According to residents, activity is increasing along the proposed route.

In September, a crew of 24 Chinese engineers showed up to survey the path
through Hsipaw, a once-quiet mountain town that is becoming a major
crossroads for trade with China, a few hours drive away.

``It's very hard work in the mountains,'' one worker said as he ate fried
eggs and papaya one morning in a local guesthouse.

The man said he worked for an arm of CNPC.

When completed, the pipeline will help unlock large untapped deposits of
natural gas off Burma's coast and carry it hundreds of kilometres to
southern China, expanding Burma's role as one of Asia's energy exporters
and increasing its influence over other countries that rely on its
supplies.

The project is expected also to include a port that can take deliveries of
oil from the Middle East and Africa before transferring them to China.

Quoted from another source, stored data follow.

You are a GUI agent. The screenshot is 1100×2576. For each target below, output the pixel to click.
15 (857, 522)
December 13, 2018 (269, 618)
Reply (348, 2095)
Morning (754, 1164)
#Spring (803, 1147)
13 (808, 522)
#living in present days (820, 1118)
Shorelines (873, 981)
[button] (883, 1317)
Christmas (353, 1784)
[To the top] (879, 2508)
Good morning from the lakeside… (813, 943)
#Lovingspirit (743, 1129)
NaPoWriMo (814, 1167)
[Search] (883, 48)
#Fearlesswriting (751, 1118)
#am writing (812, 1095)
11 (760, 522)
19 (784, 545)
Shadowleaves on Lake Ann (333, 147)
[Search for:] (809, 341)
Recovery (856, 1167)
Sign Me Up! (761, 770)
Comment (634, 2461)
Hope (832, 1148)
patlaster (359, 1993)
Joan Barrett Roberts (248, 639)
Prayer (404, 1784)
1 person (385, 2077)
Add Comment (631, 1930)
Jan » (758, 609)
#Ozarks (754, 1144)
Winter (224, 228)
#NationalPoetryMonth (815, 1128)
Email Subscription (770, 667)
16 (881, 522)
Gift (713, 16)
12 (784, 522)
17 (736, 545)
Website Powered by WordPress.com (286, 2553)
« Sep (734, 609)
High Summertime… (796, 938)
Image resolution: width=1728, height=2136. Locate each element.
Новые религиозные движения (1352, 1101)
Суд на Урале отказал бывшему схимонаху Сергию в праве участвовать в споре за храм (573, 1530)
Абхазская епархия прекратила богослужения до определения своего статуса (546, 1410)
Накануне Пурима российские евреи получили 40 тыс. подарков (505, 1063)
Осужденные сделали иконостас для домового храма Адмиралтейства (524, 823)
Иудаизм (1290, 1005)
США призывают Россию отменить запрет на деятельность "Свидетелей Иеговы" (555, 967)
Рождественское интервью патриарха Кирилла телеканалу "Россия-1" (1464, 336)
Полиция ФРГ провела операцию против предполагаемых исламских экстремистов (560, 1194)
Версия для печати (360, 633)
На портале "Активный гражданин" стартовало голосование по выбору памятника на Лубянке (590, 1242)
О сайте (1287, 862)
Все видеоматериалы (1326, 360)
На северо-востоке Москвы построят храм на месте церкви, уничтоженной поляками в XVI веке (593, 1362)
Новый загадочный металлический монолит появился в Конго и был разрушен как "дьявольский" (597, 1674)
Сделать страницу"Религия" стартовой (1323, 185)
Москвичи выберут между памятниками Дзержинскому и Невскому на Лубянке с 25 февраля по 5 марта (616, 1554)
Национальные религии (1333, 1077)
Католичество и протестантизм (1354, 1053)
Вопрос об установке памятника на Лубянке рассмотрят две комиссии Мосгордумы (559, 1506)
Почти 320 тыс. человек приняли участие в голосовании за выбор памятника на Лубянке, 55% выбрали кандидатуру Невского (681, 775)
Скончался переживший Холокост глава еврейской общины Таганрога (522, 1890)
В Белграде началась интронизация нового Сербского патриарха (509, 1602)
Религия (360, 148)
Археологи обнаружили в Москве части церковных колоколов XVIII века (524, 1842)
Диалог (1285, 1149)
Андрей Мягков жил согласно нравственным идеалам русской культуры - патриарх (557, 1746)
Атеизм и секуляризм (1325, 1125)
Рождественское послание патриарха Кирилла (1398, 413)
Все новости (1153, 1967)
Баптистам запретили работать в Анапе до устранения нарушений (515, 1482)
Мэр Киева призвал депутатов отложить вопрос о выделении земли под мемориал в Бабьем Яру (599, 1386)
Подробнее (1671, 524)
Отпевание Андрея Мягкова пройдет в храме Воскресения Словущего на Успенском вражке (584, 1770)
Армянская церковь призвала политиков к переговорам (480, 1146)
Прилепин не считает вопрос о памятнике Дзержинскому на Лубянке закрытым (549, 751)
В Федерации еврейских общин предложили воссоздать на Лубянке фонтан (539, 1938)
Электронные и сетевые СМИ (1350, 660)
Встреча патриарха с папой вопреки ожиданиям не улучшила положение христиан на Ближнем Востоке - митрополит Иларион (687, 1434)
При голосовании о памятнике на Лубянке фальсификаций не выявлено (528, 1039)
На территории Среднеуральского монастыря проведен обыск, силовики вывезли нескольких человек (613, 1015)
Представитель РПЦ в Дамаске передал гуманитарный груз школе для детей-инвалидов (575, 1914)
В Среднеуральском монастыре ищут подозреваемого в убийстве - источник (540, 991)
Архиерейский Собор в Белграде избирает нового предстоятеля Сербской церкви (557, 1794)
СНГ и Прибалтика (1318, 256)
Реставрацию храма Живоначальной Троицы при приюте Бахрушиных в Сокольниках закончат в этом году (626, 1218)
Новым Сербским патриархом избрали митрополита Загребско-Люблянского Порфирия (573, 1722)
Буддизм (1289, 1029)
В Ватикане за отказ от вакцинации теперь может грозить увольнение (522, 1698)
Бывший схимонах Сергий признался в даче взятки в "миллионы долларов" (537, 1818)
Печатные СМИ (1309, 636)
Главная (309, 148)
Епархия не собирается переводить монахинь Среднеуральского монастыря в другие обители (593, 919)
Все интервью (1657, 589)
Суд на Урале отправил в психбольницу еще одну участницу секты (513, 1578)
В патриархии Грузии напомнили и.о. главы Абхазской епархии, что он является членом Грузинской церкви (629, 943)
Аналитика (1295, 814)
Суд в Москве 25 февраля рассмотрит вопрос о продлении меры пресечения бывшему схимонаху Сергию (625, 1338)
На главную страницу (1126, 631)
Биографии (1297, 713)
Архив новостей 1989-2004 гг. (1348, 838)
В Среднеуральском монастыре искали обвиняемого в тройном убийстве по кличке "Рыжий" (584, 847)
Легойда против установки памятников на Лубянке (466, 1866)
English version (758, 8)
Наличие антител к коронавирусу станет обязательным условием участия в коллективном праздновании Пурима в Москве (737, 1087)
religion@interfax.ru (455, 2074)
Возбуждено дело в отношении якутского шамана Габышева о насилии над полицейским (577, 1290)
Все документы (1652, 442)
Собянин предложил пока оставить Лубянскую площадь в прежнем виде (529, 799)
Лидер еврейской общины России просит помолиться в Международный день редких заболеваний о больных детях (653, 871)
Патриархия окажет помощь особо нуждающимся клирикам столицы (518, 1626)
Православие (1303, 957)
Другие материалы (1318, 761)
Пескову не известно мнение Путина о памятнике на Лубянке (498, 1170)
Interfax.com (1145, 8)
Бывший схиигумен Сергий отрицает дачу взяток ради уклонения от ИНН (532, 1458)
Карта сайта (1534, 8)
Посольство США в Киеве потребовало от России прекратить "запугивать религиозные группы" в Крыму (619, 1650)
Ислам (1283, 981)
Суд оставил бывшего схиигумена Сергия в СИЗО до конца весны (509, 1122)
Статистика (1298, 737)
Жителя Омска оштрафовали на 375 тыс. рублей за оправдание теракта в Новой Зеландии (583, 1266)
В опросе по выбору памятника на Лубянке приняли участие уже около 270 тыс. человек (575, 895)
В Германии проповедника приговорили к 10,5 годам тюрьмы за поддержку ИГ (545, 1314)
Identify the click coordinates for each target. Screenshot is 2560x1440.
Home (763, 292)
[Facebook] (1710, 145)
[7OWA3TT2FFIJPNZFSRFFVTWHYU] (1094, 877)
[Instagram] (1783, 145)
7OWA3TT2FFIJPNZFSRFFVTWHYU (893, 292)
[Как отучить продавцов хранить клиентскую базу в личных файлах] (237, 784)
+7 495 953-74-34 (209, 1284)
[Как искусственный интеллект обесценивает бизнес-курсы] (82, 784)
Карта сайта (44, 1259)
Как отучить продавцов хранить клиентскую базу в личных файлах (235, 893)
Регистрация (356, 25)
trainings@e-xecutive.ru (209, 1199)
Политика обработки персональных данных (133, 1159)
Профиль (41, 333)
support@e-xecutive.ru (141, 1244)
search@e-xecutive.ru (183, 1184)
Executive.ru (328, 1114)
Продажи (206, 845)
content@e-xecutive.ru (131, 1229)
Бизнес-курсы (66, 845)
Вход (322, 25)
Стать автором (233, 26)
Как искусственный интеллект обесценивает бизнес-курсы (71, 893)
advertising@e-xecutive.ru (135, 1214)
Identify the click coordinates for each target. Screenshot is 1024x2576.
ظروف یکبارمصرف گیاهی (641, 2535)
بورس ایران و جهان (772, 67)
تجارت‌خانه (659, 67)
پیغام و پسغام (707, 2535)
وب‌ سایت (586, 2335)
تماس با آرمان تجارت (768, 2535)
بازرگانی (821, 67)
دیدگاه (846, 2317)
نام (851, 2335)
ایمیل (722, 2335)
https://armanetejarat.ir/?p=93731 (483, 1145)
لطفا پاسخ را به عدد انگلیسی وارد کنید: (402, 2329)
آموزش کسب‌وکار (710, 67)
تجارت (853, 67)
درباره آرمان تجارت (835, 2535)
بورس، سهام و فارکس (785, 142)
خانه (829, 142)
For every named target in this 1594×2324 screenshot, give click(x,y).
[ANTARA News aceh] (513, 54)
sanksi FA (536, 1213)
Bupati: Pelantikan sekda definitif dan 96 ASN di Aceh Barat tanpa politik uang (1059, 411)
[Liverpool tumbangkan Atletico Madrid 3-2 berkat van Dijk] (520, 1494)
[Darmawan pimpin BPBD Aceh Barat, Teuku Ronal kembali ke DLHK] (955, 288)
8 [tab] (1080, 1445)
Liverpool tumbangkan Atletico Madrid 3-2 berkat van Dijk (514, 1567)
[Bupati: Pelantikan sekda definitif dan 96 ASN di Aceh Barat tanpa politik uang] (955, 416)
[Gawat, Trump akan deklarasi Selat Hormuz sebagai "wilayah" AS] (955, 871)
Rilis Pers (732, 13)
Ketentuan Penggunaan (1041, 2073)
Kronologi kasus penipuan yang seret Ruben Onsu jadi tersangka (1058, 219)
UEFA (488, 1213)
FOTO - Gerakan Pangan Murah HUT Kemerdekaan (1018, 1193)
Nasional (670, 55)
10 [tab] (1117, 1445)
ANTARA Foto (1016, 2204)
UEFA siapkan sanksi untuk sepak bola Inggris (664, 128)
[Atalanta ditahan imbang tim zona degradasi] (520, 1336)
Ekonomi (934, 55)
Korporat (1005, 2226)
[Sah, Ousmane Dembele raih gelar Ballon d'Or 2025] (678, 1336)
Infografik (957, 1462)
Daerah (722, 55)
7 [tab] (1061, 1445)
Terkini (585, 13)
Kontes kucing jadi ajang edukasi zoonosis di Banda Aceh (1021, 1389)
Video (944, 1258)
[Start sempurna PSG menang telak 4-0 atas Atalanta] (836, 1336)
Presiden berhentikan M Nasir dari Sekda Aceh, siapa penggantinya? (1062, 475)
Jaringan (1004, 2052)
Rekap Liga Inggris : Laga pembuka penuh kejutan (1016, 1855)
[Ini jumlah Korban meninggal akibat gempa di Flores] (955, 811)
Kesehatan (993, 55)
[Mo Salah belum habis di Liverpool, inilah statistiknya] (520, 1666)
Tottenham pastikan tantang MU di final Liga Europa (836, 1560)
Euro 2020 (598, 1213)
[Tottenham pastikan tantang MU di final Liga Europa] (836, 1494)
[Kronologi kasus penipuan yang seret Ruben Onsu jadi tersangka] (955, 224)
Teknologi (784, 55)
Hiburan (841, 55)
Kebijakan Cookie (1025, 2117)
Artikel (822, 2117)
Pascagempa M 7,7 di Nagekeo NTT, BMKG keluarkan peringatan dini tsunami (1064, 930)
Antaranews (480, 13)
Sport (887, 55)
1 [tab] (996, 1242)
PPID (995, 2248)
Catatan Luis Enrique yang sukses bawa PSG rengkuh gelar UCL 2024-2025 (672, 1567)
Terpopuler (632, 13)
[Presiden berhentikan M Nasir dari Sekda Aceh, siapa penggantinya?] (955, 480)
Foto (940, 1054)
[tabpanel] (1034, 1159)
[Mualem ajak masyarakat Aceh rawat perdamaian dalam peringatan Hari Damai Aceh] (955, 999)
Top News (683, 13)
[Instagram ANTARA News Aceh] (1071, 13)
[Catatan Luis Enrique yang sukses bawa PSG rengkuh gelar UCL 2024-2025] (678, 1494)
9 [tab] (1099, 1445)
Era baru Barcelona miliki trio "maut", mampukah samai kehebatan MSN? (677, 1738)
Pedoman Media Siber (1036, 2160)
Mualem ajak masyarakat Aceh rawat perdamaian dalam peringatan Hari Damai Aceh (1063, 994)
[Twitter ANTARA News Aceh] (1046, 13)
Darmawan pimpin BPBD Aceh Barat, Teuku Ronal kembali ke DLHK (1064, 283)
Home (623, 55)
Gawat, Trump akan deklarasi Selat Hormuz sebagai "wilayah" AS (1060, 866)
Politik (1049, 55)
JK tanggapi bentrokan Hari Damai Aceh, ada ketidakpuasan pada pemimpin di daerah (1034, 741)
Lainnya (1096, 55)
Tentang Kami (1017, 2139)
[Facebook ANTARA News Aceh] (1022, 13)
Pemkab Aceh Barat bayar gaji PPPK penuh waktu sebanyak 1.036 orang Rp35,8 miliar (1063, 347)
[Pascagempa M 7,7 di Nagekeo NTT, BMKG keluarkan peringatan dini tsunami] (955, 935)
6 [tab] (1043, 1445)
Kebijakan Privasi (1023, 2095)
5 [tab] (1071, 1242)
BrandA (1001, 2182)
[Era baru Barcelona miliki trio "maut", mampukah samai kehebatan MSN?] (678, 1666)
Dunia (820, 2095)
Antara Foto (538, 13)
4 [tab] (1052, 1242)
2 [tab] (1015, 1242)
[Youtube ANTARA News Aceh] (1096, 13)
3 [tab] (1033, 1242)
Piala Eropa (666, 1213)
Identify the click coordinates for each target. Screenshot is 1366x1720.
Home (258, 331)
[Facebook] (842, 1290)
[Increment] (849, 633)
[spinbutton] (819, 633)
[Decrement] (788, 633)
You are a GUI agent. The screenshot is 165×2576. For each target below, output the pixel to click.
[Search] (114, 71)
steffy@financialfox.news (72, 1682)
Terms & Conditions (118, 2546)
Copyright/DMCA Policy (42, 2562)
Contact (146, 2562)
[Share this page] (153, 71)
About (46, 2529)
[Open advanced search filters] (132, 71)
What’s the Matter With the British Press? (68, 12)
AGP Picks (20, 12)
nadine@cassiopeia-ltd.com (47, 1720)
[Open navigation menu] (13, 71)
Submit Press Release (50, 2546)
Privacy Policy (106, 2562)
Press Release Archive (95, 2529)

That will give China a new route for oil that bypasses the congested
Strait of Malacca near Singapore, which handles a large portion of China's
imported crude.

All this should improve China's energy security and generate $US1 billion
($1.1bn) or more in annual revenue for Burma's government over 30 years,
according to estimates by advocacy groups, including Thailand's Shwe Gas
Movement, which are tracking the project.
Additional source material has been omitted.